Almost all of these photos have been taken with my iPhone from the car as we’re driving past on the way to somewhere else with a long journey ahead and no time to stop, which is why alot of them are so blurry and grainy. You can drive for hours here with very little to break the monotony but then you might unexpectedly see a group of babushkas out walking in the snow, heads together for the latest news. Their brightly coloured clothes and shawls are such an exciting relief from the grim and dreary winter landscape the scene has me frantically searching for my phone. Usually by the time I’ve got the camera on the moments gone, or the picture is just a massive blur. I’ve missed so many great ‘Ukraine moments’ in that way.
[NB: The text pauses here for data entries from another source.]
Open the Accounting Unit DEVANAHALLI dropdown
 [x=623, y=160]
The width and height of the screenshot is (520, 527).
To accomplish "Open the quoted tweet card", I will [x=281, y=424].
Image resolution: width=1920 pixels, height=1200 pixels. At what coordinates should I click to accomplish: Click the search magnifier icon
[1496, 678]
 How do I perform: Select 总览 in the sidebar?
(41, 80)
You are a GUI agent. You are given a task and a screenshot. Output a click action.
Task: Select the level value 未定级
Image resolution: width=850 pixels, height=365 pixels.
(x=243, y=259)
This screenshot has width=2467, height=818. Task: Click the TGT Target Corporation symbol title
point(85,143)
Looking at these pictures and the ones I have that were too blurry to keep, and also remembering all the moments I missed, I am definitely planning more trips into rural Ukraine to really do it justice. Walking and cycling is a much better way to properly see the countryside here, while the main roads are notoriously bad, the rural roads are far worse. We’ve been down some roads where we only covered about 20 miles in an hour because of manoeuvring the potholes. Calling them potholes doesn’t really give the right idea, there are parts where whole sections of the road has been eroded away!
Much of Ukraine can be strangely familiar, sometimes it doesn’t feel all that ‘foreign’. When we’re asked what is it like to live in Ukraine we talk about how the roads are so bad, how eating out isn’t always a disaster and at times the poverty and political corruption can be shocking, but there’s no cultural identity in that.
The thing is there’s no easy way to get into the heart of the real Ukraine. There are many villages here where the only way to the bus stop and back home again is anyway you like through the sunflower fields. What you find down the inaccessible roads and through the fields is not just unfamiliar, it’s unique. There are brightly coloured cottages with hand painted flowers and beautiful folk patterns, surrounded by wildflower gardens and trees like something right out of a fairy tale. Everything is brightly decorated in ways only they would know how. Inspired by their own folk heritage, things suddenly begin to ‘look’ Ukrainian, ‘feel’ Ukrainian. I’m sure the locals there could tell you a story or two that would put their village on the map.